:: 引用文 ::
例えば、single-slot最終性の問題を解決するために、イーサリアムは現在Gasperプロトコルを使用しており、各エポックの最初のブロック(checkpoint block)に対してのみ最終性を提供し、エポック内の各スロットに対して最終性を提供することはできません。しかし、EigenLayerを使用することで、ノードは特定のスロットブロックを含むメインチェーンに沿って構築を続けることを保証し、各スロットが最終性を得ることができます。約束を破ったノードは資金を没収されます。
もう一つの例は、MEVのpartial-block MEV-Boost問題を解決することです。現在、ブロック構築者(builder)はMEV-Boostを通じて完全なブロックを提出することしかできず、ブロック提案者(proposer)はブロックヘッダーに署名し、構築者の意図に従ってブロックを追加することを保証した後にのみ、完全なブロック内容を見ることができます------これは提案者がブロックを盗んで利益を得るのを防ぐためです。
:::
:: 提供エントリ ::
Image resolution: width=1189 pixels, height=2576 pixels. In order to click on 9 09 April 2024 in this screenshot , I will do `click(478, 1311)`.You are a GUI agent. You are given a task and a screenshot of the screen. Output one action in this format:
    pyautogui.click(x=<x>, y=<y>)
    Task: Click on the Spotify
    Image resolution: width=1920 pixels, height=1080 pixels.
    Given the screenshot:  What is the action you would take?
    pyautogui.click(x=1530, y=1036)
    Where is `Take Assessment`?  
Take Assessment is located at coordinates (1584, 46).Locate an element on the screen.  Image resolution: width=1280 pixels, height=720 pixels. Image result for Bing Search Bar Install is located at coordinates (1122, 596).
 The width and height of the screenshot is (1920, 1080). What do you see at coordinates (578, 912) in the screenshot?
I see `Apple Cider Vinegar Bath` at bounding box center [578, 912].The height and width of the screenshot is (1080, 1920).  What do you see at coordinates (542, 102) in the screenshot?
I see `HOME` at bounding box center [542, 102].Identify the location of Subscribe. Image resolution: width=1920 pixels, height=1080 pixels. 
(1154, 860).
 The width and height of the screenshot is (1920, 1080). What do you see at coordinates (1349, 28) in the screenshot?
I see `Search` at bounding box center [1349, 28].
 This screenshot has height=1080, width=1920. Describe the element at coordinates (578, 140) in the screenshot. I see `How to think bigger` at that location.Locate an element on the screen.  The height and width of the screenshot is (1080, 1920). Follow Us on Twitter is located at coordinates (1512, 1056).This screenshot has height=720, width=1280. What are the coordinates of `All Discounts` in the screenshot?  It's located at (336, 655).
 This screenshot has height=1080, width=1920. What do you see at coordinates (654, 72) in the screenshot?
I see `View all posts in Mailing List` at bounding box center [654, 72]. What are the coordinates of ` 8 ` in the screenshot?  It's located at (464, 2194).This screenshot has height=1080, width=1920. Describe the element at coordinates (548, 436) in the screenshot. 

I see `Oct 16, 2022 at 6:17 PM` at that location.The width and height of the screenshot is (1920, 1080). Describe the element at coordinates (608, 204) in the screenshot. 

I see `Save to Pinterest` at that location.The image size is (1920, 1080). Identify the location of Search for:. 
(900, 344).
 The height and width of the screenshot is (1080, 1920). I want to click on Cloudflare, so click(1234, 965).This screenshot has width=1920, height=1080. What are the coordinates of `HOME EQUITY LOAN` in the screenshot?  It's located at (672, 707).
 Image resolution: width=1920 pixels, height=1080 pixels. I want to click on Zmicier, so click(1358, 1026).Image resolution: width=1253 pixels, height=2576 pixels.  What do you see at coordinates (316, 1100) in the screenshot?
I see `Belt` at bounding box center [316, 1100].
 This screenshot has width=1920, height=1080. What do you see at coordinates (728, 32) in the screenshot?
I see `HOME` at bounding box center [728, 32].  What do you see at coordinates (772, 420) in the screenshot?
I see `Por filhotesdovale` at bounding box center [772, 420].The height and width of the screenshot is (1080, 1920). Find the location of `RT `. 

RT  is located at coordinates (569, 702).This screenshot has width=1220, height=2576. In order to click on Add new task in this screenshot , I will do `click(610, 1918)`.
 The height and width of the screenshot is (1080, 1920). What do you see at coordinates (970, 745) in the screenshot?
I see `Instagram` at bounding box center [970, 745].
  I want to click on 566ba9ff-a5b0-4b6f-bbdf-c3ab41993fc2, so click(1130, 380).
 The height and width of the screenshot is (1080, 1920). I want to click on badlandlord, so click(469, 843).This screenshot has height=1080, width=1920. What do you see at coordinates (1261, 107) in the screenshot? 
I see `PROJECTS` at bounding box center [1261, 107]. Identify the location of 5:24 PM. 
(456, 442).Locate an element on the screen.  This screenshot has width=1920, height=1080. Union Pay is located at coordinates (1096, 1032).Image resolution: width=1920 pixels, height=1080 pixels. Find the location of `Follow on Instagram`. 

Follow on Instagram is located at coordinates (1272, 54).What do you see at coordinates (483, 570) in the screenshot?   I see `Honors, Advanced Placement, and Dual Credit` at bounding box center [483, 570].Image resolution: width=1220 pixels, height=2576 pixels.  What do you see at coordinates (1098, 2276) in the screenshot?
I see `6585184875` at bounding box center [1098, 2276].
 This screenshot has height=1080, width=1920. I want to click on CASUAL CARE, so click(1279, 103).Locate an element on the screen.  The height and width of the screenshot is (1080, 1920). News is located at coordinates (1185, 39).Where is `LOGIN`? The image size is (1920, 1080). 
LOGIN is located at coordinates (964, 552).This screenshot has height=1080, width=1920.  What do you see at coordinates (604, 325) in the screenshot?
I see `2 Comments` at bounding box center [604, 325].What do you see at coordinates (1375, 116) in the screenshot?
:::
• [作業指示 A] 引用文の中で、括弧内に添えられている英語表記をすべて挙げてください。
• [作業指示 B] 引用文によると、Gasperプロトコルが最終性を提供するのはどのブロックに対してですか。
• [作業指示 C] EigenLayerとMEVを扱った引用文を、最後の文の後から書き継いでください。

• [回答 A] checkpoint block、builder、proposer

• [回答 B] 各エポックの最初のブロック（checkpoint block）に対してのみです。

• [回答 C]
EigenLayerは構築者が部分的なブロックを提出できるようにし、残りのブロックは提案者自身が構築します。提案者が合意に従って構築者の部分的な取引を最終ブロックに含めなかった場合、その資金はEigenLayerによって没収されます。これにより、より広範囲のブロック提案者がブロック構築に参加し、部分的なMEV収入を得ることができ、ブロック構築者の中央集権化を抑制します。また、より中央集権的なブロック構築者がすべてのブロックの構築を担当できないため、コンセンサスメカニズムによってランダムに選ばれた提案者もブロック構築に参加し、イーサリアム取引の検閲耐性を向上させます。
3)イーサリアム信頼層の経済的安全性を促進
EigenLayerは、イーサリアムノードがリスクとリターンの比率を評価した後に追加の利益を得ることを選択できるようにし、イーサリアムノードのステークの収益率が高くなります。これにより、より多くのETHがステークに使用され、イーサリアムの経済的安全性とアプリケーションプロトコルに提供される安全性が促進され、良好な正のフィードバックが形成されます。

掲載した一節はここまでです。